Afin d'accompagner les différents responsables de traitement dans cette démarche, la CNIL appelle le ministère à diffuser dans les meilleurs délais un cadre général complétant le projet d'arrêté et comportant les exigences et les recommandations nécessaires pour réduire les risques structurels liés au dispositif dans son ensemble. En effet, au regard de l'évolution du dispositif existant, ce cadre général permettrait d'encadrer la mise en œuvre et les évolutions des nombreux flux de données existant entre les acteurs impliqués.

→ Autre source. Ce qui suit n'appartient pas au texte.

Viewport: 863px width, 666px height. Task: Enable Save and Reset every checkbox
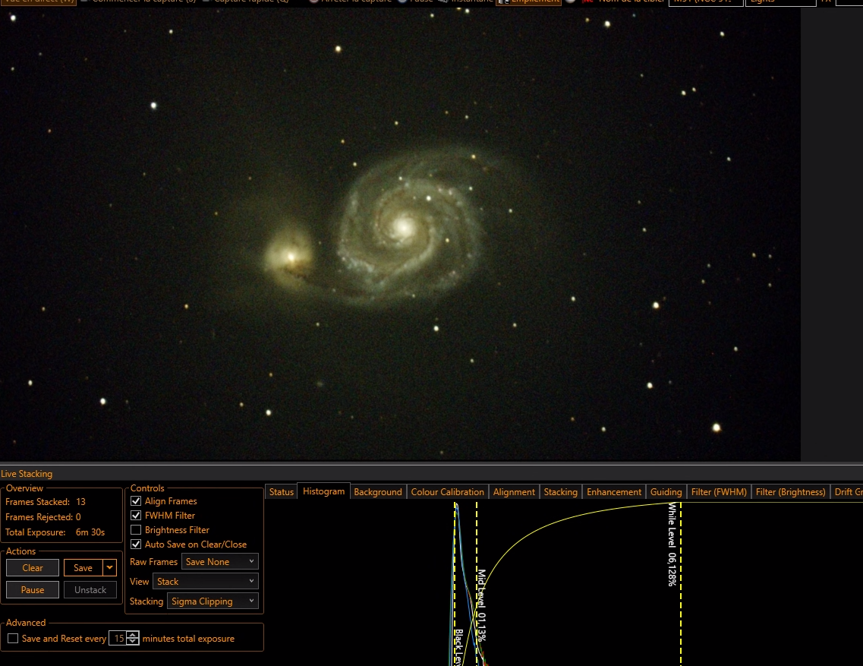(x=13, y=638)
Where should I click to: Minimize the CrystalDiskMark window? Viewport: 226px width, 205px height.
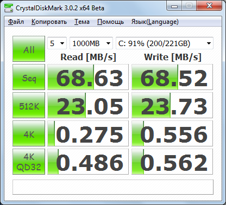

En particulier, ce cadre général devra traiter les risques de violation du secret médical suite à une perte de confidentialité ou un usage illégitime des différentes données collectées et échangées, en s'appuyant notamment sur les mesures de pseudonymisation des données et de protection des tables de correspondance entre les différents acteurs.
De plus, les derniers documents fournis à la CNIL indiquent la présence d'un « tiers de confiance » de pseudonymisation, notamment impliqué dans les flux de données relatifs à l'évaluation de la performance épidémiologique des programmes. La CNIL s'interroge sur sa désignation et sur l'effectivité de son indépendance par rapport à l'ensemble des acteurs impliqués, sur laquelle reposerait une grande partie de la sécurité du dispositif. Ce cadre général devra également désigner ce « tiers de confiance » et préciser son rôle et ses limites.
Ce cadre général devra également préciser son articulation avec les référentiels techniques qui seront élaborés par l'INCa.

G. - Sur l'accomplissement de formalités préalables

Il conviendra d'effectuer ou de mettre à jour les formalités préalables pour les traitements concernés, notamment ceux mis en œuvre à des fins de recherches, études et évaluations dans le domaine de la santé, par l'INCa et l'ANSP, ou encore en cas de modification future de la PDC, qui n'est actuellement pas prévue dans le cadre du présent arrêté.
Par ailleurs, les traitements mis en œuvre par les registres des cancers sont pour la plupart encadrés par des formalités réalisées avant la mise en œuvre du RGPD. La CNIL invite le ministère à clarifier leur encadrement juridique, par exemple à un niveau réglementaire, afin notamment de prévoir la transmission de données protégées par le secret médical à ces organismes, tout en assurant la transparence nécessaire auprès des personnes concernées.